With my bed against the wall, the nighttime life of my imagination changed. Instead of street sounds, I began to hear voices coming from the wall, from the apartment next door. The front-door buzzer said a family called the Sorcis lived there.

That first night I heard the muffled sound of someone shouting. A woman? A girl? I flattened my ear against the wall and heard a woman's angry voice, then another, the higher voice of a girl shouting back. And now, the voices turned toward me, like fire sirens turning onto our street, and I could hear the accusations fading in and out:Who am I to say! …Why do you keep buggin' me? …Then get out and stay out! …rather die rather be dead! …Why doncha then!

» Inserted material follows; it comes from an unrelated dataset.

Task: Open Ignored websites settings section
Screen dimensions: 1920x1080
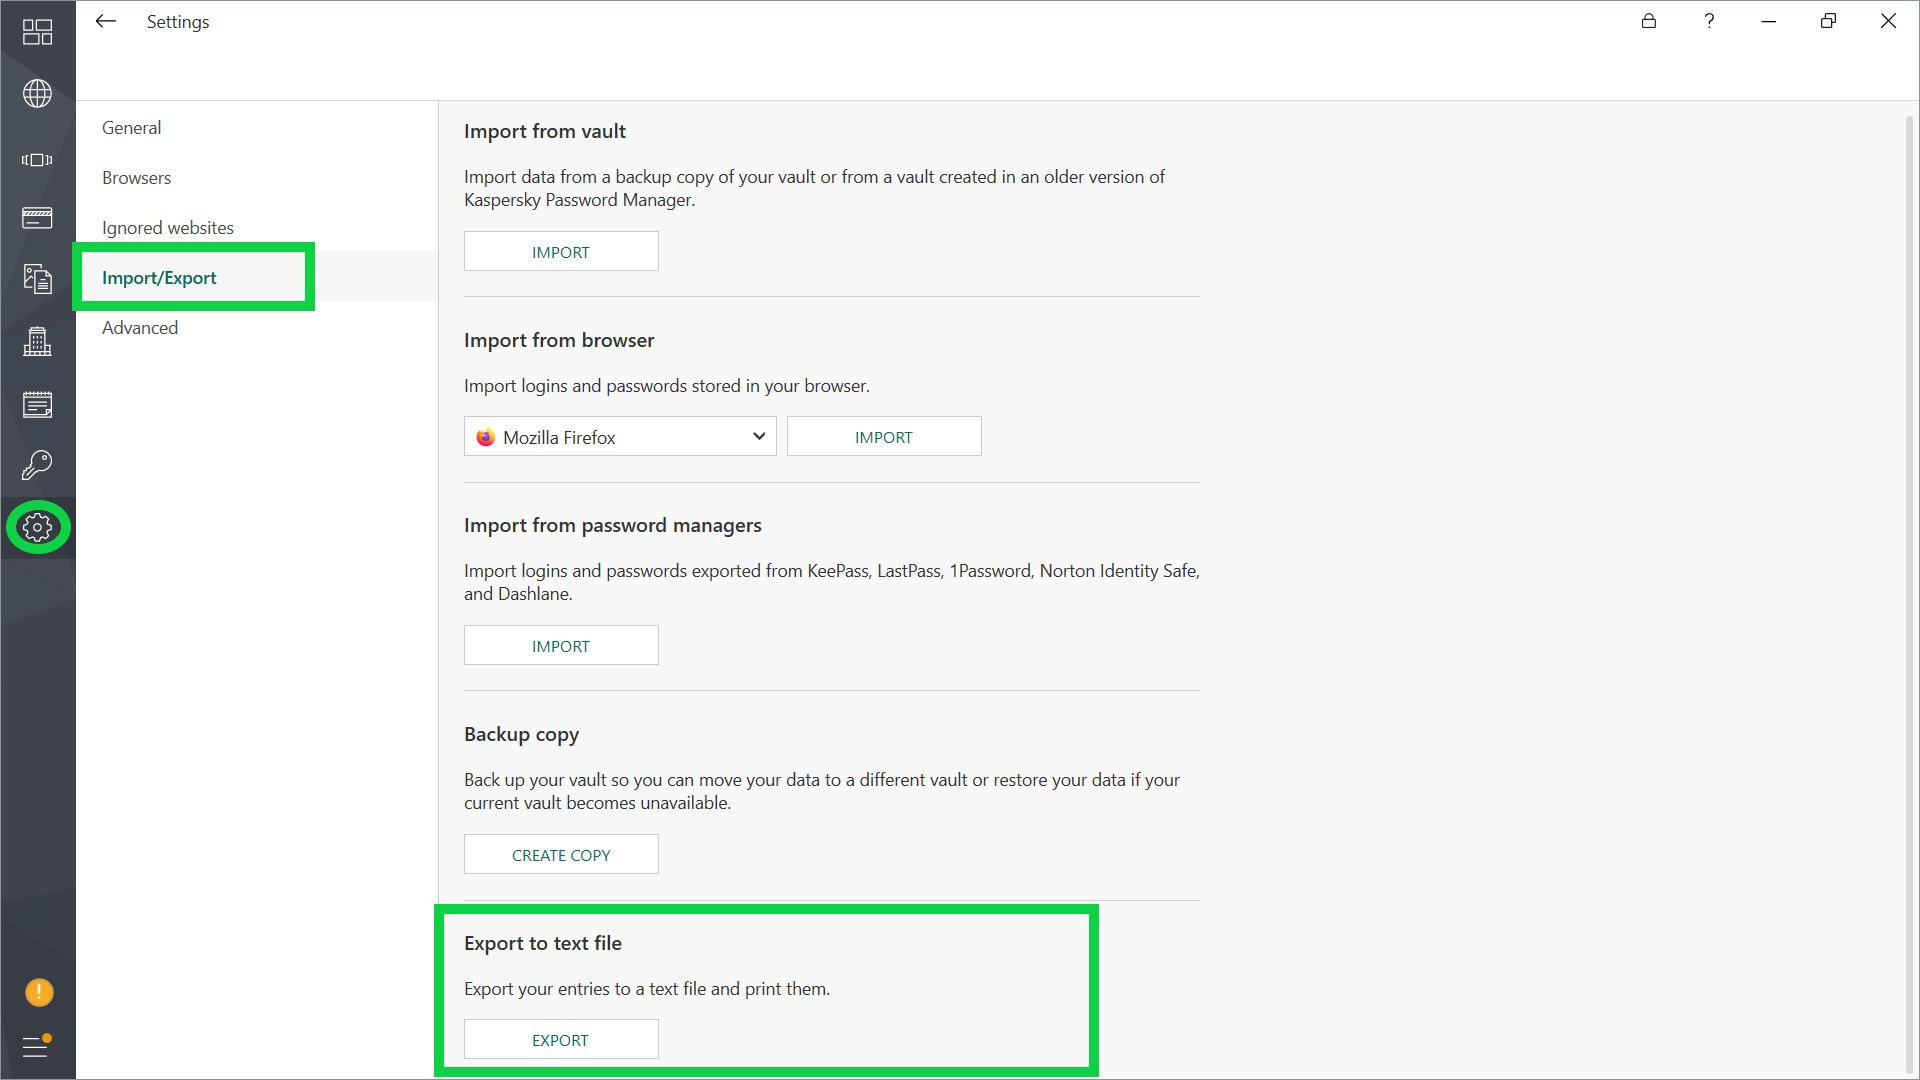Action: pos(168,228)
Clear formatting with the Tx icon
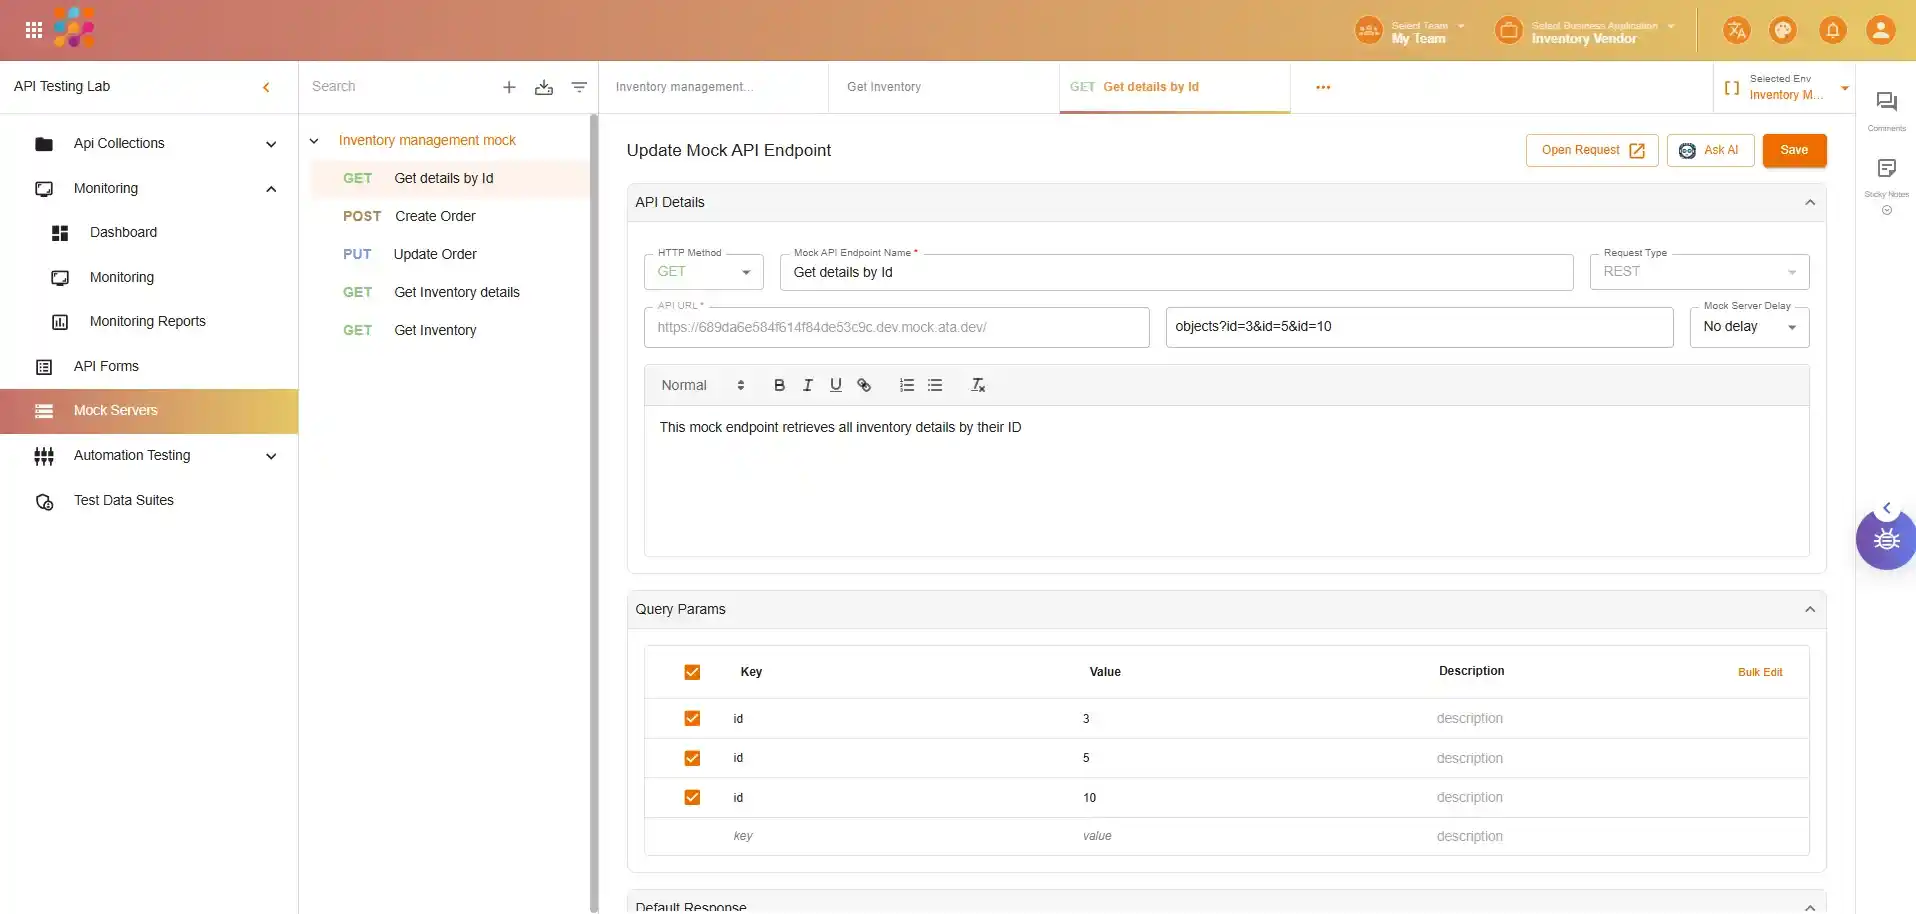Screen dimensions: 1916x914 point(978,385)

Then I heard scraping sounds, slamming, pushing and shouts and then whack! whack! whack! Someone was killing. Someone was being killed. Screams and shouts, a mother had a sword high above a girl's head and was starting to slice her life away, first a braid, then her scalp, an eyebrow, a toe, a thumb, the point of her cheek, the slant of her nose, until there was nothing left, no sounds.

I lay back against my pillow, my heart pounding at what I had just witnessed with my ears and my imagination. A girl had just been killed. I hadn't been able to stop myself from listening. I wasn't able to stop what happened. The horror of it all.

But the next night, the girl came back to life with more screams, more beating, her life once more in peril. And so it continued, night after night, a voice pressing against my wall telling me that this was the worst possible thing that could happen: the terror of not knowing when it would ever stop.

Sometimes I heard this loud family across the hallway that separated our two apartment doors. Their apartment was by the stairs going up to the third floor. Ours was by the stairs going down to the lobby.

"You break your legs sliding down that banister, I'm gonna break your neck, " a woman shouted. Her warnings were followed by the sounds of feet stomping on the stairs. "And don't forget to pick up Pop's suits! "

I knew their terrible life so intimately that I was startled by the immediacy of seeing her in person for the first time. I was pulling the front door shut while balancing an armload of books. And when I turned around, I saw her coming toward me just a few feet away and I shrieked and dropped everything. She snickered and I knew who she was, this tall girl whom I guessed to be about twelve, two years older than I was. Then she bolted down the stairs and I quickly gathered up my books and followed her, careful to walk on the other side of the street.